Supreme Court grants cert in Washington state referendum case
Yesterday the Supreme Court agreed to resolve the question of whether persons who signed a petition seeking a voter referendum to repeal a domestic partner benefits law could stop public release of their names. (The Court had earlier granted a stay to block release of the names pending further proceedings below.) Under review will be the Ninth Circuit decision in Doe v Reed, which upheld a Washington state law that permits the names to be made public. (The referendum measure that gave rise to the dispute over disclosure, R-71, was placed on the ballot and defeated in November.)
As I noted on Wednesday when the Court blocked the plan to webcast the trial in Perry v. Schwarzenegger, this new case is also highlighting claims by gay marriage opponents that they fear intimidation for speaking publicly. Unfortunately, the accident of the two cases arriving at the Court in such rapid fire succession may make the claims in each seem to reinforce each other. (A Heritage Foundation briefing paper spells out this argument; see "The Price of Prop 8.") For example, the Doe v. Reed cert petition cited knowthyneighbor.org, a searchable database with the names of persons who have signed petitions opposing gay marriage in several states, to illustrate organizations that "encourage harassment and intimidation."

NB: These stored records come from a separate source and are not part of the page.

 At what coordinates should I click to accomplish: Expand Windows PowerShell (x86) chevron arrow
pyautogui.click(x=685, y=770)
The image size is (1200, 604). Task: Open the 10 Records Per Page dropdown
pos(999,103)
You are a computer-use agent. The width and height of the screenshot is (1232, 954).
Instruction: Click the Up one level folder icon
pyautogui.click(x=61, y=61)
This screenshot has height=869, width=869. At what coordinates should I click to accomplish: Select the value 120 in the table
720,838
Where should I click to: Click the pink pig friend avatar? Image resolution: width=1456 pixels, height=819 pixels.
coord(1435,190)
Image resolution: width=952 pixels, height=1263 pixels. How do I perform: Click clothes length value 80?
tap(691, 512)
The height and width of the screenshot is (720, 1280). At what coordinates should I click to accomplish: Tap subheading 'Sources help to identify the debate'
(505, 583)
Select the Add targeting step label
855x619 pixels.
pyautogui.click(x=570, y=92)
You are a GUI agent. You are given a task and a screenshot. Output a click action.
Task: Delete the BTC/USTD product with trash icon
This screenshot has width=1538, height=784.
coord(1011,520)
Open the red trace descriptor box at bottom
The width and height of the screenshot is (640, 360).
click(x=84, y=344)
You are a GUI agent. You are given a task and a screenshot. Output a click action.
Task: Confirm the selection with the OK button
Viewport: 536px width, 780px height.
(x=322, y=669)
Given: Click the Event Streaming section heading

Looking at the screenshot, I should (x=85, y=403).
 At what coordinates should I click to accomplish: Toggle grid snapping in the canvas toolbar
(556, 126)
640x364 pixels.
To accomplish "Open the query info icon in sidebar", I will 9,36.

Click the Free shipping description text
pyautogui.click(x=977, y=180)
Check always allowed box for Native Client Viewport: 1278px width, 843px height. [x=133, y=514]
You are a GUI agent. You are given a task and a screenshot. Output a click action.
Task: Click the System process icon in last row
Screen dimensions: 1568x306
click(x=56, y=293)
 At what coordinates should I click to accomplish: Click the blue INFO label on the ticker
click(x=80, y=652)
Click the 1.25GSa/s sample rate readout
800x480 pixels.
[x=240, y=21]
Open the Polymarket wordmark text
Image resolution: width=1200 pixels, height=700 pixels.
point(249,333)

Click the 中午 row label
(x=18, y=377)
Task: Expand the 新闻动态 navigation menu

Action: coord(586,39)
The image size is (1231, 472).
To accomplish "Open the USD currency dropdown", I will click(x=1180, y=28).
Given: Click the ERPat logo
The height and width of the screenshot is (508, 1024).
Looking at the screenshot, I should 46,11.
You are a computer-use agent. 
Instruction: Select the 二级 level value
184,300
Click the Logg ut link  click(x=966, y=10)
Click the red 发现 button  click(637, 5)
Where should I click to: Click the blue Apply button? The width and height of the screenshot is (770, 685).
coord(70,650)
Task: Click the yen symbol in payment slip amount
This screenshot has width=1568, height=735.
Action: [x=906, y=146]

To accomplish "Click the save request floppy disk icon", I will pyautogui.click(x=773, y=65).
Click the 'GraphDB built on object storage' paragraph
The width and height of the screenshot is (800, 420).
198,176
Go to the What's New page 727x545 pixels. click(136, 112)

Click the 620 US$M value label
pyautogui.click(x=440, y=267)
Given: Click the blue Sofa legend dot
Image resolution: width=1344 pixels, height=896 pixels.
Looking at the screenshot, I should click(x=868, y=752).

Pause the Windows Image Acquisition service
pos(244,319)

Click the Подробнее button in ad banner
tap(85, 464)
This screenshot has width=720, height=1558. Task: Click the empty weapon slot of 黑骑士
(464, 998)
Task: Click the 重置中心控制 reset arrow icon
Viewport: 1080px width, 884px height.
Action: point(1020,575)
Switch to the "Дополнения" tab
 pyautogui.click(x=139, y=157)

Watching how the Court responds to the factual context of the case will be the most interesting aspect of it from a lgbt rights perspective, since there will be nothing pro- or anti-gay about the outcome. If, for example, the "pro gay" side wins and the names have to be disclosed, you can bet that anyone signing a petition in Alabama asking a city council to pass an anti-discrimination law or a school board to pass an anti-bullying law will see his/her name on the internet in a New York minute. So a "pro gay" result is likely to chill petition campaigns, but which movements will suffer most from that is anyone's guess. In other words, there is no "pro gay" position at issue, only a question about the tension between openness of political processes and protection of political expression.
I haven't yet decided exactly what my own position is. I take some comfort in noting that legal scholars for whom I have much respect have also expressed wariness about forcing disclosure of the names of those advocating a given political position, not to mention the irony of that argument coming from the lgbt movement, which in the past has fought hard to maintain the secrecy of names of members of lgbt organizations. As Katherine Franke points out, attempts to protect names of political adherents have generally come from civil rights groups. Mike Dorf argues that precedent probably supports upholding the state law (and allowing name disclosure), but good public policy suggests altering that law to protect the names (which would also be constitutionally permissible). I share Katherine's and Mike's ambivalence over what the best outcome would be, and I'll be chewing on these arguments in the weeks to come.